Lange Rede, kurzer Sinn: Nachdem ich alles mit meinem Mann besprochen hatte, beschlossen wir, uns scheiden zu lassen. Einen Monat lang lebte ich in Frieden. Mein Leben verbesserte sich vor meinen Augen. Doch einen Monat später stellte sich heraus, dass der Test positiv für eine Schwangerschaft war. Und als mein Mann, seine Mutter und seine Schwester von der Schwangerschaft erfuhren, war es, als hätten wir uns nie scheiden lassen.
Meine Schwiegermutter Swetlana Semenowna und ihre Tochter Lera kamen mich zu Hause besuchen. „Was für ein glücklicher Zufall, ich bin auch schwanger“, teilte mir Lera freudig mit. Überraschenderweise verbesserte sich Swetlana Semenownas und Leras Einstellung mir gegenüber nach der Entdeckung sehr. Und ich hatte einfach keinen Grund, sie nicht ins Haus zu lassen.
Es war so weit, und ich bekam ein Kind. Mein Ex-Mann bezahlte sofort die Polizei. Auch meine Eltern halfen mir. Lera hat auch entbunden. Ihr Mann ist für die Verhältnisse in unserer Stadt ein reicher Mann. Er und Lera reisen regelmäßig durch das Land.
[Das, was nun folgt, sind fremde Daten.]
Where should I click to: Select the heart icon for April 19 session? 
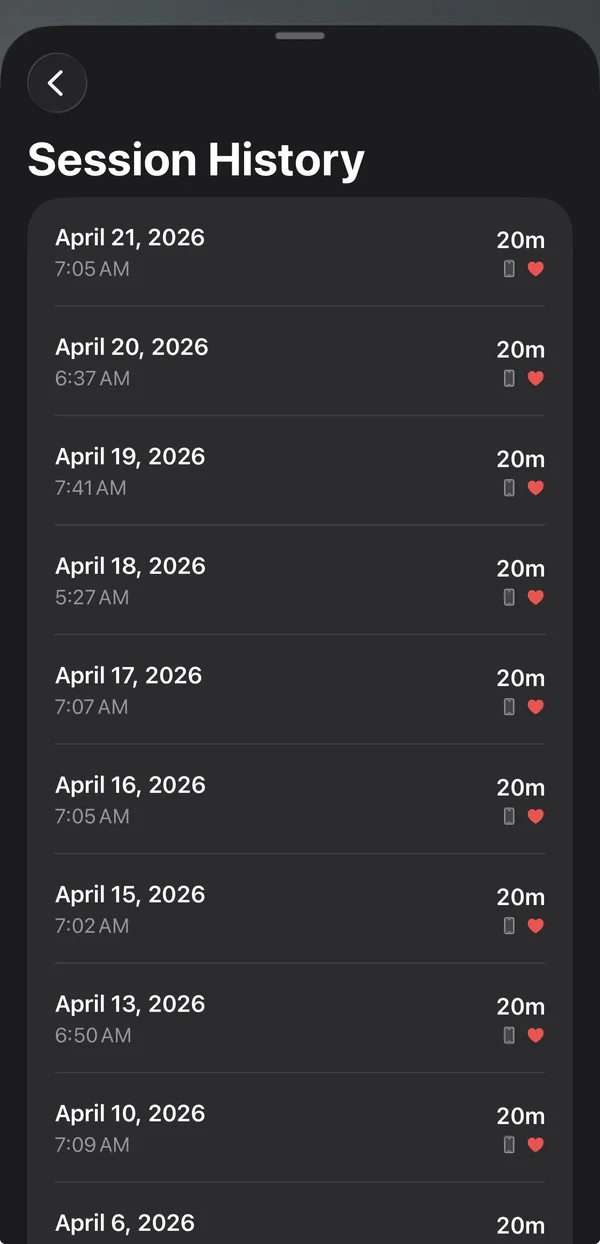(535, 488)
Aber das Baby, das sie zur Welt brachten, störte sie irgendwie bei ihren Reisen. In mir fanden sie eine Lösung. Genauer gesagt, sie brachten das Kind zu mir, damit sie abreisen konnten. Für einen Tag, zwei, und manchmal auch länger. Als ich noch in Decretta war, war das nicht schwer.
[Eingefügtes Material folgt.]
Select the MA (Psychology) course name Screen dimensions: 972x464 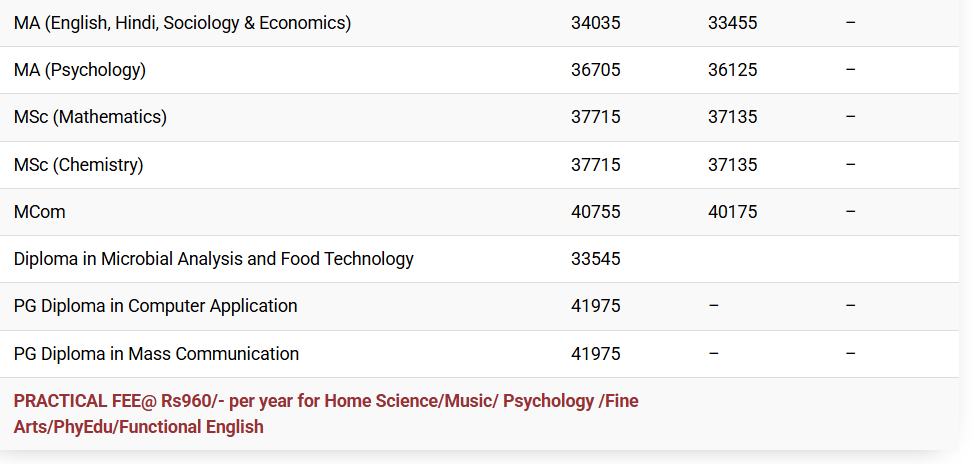(80, 70)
Aber mein Mutterschaftsurlaub endete, und ich ging wieder zur Arbeit, nachdem ich mein Kind im Kindergarten angemeldet hatte. Lera hat mich mehrmals gebeten, mich um das Kind zu kümmern, aber jedes Mal wurde sie abgewiesen. Und dann, erst gestern, kam Lera mit dem Kind zu mir, mit der gleichen Bitte. Sie bot mir sogar Geld an. Als ich ablehnte, schob sie ihre Tochter einfach in meine Wohnung und rannte davon. Ich musste das Kind mit zur Arbeit nehmen. Soll ich jetzt aus der Stadt wegziehen?